I guess, it makes sense to also sense for the same pattern with hyphen (-) rather than endash (–).
I have never seen other forms, but perhaps there are variants with additional pre- or postfix notation. If so, they should be put into this category as well for evaluation. At present (before the proposed MOS change) this should not be flagged as error, as it is just for tracking.
--Matthiaspaul (talk) 16:08, 9 August 2020 (UTC)
Title, 1881–86 (invalid per MOS except where "where space is limited"; accepted by CS1)
Title, 1881–886 {{citation}}: Check date values in: |date= (help) (invalid per MOS, error in CS1)
Title, 1881–6 {{citation}}: Check date values in: |date= (help) (invalid per MOS, error in CS1)
Title, 1881–82 (valid per MOS and accepted by CS1)
Title, 1881–882 {{citation}}: Check date values in: |date= (help) (invalid per MOS, error in CS1)
Title, 1881–2 {{citation}}: Check date values in: |date= (help) (invalid per MOS, error in CS1)
Title, 1881–22 {{citation}}: Check date values in: |date= (help) (invalid per MOS, error in CS1)
I feel like I'm doing your work for you.

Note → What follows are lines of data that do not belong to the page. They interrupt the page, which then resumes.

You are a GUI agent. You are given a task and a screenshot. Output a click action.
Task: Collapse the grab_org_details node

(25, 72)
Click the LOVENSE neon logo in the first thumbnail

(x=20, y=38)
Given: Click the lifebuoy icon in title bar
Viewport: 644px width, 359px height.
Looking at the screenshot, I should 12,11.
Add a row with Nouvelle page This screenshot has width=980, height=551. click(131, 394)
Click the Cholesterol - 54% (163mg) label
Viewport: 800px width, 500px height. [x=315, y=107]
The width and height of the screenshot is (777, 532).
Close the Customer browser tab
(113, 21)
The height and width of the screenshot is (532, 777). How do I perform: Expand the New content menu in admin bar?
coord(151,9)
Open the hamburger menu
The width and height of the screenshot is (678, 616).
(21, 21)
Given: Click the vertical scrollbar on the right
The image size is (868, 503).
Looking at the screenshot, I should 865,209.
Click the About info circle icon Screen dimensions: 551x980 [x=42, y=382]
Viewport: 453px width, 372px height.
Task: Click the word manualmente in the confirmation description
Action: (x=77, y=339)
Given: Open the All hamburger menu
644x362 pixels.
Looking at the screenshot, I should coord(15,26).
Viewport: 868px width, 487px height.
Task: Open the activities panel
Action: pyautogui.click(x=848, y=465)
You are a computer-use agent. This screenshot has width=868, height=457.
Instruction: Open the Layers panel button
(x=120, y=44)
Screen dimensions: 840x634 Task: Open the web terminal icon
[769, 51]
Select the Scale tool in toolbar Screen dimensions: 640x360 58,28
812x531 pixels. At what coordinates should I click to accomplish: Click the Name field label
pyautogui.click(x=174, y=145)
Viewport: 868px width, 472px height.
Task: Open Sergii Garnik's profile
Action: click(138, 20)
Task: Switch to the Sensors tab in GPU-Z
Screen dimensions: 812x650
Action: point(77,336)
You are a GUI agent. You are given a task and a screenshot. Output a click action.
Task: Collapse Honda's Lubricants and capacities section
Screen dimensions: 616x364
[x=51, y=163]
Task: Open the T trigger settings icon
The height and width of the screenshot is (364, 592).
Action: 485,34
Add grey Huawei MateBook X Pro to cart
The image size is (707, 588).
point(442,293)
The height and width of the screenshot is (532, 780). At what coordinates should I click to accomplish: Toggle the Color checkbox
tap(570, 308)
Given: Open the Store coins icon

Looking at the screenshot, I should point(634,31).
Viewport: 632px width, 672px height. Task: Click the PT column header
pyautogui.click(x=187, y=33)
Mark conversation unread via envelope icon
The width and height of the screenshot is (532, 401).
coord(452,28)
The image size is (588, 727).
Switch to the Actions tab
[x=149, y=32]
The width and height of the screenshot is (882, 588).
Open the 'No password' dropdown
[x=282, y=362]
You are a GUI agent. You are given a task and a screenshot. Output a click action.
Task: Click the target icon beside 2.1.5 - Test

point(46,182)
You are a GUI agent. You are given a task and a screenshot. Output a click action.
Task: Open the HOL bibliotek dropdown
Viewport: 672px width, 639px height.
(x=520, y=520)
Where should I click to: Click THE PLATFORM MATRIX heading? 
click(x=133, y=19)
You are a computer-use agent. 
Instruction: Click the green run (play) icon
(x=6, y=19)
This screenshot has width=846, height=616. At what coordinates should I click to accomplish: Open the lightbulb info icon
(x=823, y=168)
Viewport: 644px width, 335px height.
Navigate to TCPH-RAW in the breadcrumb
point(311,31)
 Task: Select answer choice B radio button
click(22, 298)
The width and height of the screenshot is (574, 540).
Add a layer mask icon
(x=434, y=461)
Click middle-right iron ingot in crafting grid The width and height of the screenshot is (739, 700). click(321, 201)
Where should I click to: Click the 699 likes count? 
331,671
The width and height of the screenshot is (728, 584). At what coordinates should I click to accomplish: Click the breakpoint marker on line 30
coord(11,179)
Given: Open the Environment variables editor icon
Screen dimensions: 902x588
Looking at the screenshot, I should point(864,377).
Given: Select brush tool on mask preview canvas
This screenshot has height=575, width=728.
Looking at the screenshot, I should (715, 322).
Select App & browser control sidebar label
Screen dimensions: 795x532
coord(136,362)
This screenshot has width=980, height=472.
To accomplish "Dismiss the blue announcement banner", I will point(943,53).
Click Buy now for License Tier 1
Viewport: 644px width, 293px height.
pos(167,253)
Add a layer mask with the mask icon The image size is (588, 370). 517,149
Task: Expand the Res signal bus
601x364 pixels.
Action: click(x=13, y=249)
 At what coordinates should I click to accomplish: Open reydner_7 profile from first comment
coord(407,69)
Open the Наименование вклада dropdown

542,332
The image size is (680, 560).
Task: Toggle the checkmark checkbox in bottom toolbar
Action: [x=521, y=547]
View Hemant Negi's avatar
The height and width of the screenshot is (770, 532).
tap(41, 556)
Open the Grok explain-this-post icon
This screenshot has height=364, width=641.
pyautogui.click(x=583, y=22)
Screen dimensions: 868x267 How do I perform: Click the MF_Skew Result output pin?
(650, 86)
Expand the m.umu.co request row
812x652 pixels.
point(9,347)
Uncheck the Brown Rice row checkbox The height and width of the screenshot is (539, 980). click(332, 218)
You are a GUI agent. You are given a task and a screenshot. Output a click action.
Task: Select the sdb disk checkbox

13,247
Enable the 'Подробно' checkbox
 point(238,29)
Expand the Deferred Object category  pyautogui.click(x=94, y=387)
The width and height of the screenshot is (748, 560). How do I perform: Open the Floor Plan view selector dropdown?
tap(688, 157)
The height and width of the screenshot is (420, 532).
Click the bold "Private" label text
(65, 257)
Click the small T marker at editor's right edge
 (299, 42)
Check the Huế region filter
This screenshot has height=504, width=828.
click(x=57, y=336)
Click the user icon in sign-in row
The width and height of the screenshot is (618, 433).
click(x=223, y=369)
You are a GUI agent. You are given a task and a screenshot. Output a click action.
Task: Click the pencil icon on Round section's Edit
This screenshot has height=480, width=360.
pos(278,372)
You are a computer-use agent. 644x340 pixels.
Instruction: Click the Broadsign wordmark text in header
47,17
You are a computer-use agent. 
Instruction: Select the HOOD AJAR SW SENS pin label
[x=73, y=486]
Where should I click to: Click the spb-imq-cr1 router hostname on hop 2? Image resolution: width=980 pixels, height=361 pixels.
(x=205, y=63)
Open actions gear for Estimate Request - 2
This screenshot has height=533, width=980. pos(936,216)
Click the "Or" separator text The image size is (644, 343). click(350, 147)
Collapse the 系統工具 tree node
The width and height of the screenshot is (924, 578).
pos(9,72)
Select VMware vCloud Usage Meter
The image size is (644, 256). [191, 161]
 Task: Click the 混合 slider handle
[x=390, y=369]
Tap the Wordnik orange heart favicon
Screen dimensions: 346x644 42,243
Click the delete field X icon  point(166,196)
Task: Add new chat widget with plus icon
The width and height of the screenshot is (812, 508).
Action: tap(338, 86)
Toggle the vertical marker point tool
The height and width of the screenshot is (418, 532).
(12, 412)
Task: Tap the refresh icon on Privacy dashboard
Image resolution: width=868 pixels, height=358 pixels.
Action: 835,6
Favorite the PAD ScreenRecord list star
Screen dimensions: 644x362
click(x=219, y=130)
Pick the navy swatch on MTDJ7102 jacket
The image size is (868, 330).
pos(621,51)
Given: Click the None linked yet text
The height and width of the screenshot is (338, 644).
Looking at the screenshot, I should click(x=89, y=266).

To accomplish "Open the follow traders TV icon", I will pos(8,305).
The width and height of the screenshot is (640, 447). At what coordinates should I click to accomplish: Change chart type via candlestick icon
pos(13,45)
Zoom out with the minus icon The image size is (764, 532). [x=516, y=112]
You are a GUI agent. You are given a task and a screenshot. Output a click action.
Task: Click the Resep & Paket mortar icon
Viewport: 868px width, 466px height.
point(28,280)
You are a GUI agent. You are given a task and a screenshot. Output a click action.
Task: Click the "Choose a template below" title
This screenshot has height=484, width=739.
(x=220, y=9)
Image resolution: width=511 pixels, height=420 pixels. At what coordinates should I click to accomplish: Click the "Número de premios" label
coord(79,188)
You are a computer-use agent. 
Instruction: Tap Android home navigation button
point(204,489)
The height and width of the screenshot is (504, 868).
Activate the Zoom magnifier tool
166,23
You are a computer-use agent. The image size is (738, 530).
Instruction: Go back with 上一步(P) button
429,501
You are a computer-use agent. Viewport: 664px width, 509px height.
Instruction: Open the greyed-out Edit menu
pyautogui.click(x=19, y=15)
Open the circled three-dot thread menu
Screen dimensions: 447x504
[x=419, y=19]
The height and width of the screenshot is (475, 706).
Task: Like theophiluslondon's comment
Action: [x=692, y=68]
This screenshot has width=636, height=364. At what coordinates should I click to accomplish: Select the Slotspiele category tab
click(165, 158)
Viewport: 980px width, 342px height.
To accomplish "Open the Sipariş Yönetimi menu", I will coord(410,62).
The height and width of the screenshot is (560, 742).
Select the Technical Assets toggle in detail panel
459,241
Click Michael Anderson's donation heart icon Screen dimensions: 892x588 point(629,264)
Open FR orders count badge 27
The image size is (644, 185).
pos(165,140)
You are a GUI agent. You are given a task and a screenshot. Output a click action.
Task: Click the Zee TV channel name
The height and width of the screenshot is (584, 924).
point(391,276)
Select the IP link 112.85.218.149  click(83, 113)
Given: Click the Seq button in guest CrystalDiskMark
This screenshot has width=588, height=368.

Does the above list help? Do you propose that CS1 mark the first case, "1881–86", as an error? All of the other cases appear to be processed correctly per MOS. – Jonesey95 (talk) 17:08, 9 August 2020 (UTC)
I think this is going in the wrong direction. The readers still would not know what the abbreviated date is meant to represent and not know that we disallow abbreviated years. We should be making it clear what we are using and disallow both yyyy-mm & yyyy-yy in citations. Keith D (talk) 19:01, 9 August 2020 (UTC)
Both of those formats are already flagged:
Title, 2001-02 {{citation}}: Check date values in: |date= (help) (error in CS1)
Title, 2020–21{{citation}}: CS1 maint: date format (link) (maintenance message in CS1)
Again, what is the exact proposal here? If the proposal is to change MOS, that should happen at a MOS talk page. – Jonesey95 (talk) 19:20, 9 August 2020 (UTC)
Jonesey, it is extremely hot over here, and possibly also where you live, but still I think I have been quite clear about that. The request, at this stage, is to put citations which contain abbreviated year ranges in the |date= parameter into a dedicated maintenance category for further evaluation. The request is not to check the current implementation to be in sync and to be compliant with the MOS, nor is it to throw any additional error messages. The question I hope to be able to answer is the extent to which such abbreviated year ranges are used in citations at present (although I already assume them to be rarely used), and if there is anything special about the articles using such citations.
This is not a request to change the MOS, but this will likely happen (e.g. there) at a later stage pending the outcome of an evaluation of the citations accumulating in the requested maintenance category.
I deliberately remained somewhat vague in regard to the exact search pattern because there might be forms of abbreviated year range notations in the English language I am simply not aware of (as a non-native speaker), and the resulting pattern also depends on (the sequence of) pattern checks already carried out by the current implementation (e.g. your list above gives a good overview, but I found that yy <= 12 are special-cased - there might be more such peculiarities, leading zeros come to my mind).
At the risk of missing some special forms, something similar to yyyy[–|-]yy would probably catch most already (based on some tests with "insource:/| *date *= *[0-9]{3,4} *[-–] *[0-9]{1,2} *[|}]/" as a search pattern, which, however, times out, therefore does not give accurate figures). At this stage, this does not need to be 100% exact math, although someone reading my intentions for this request above and being familiar with the actual implementation would probably be able to nail it down with precision right from the start.
--Matthiaspaul (talk) 20:34, 9 August 2020 (UTC)
Forgot to mention year ranges in the |publication-date= and |year= parameters in addition to those in |date=.
--Matthiaspaul (talk) 16:31, 21 August 2020 (UTC)
See also: Help_talk:Citation_Style_1#Support_for_ISO:2019_month_precision --Matthiaspaul (talk) 17:40, 23 August 2020 (UTC)
Abbreviated year ranges in the |date=, |year= or |publication-date= parameter will now be indicated by an optional maint message and put into new category "Category:CS1 maint: abbreviated year range" for further evaluation:
Title. 1922–29.
--Matthiaspaul (talk) 23:43, 19 September 2020 (UTC)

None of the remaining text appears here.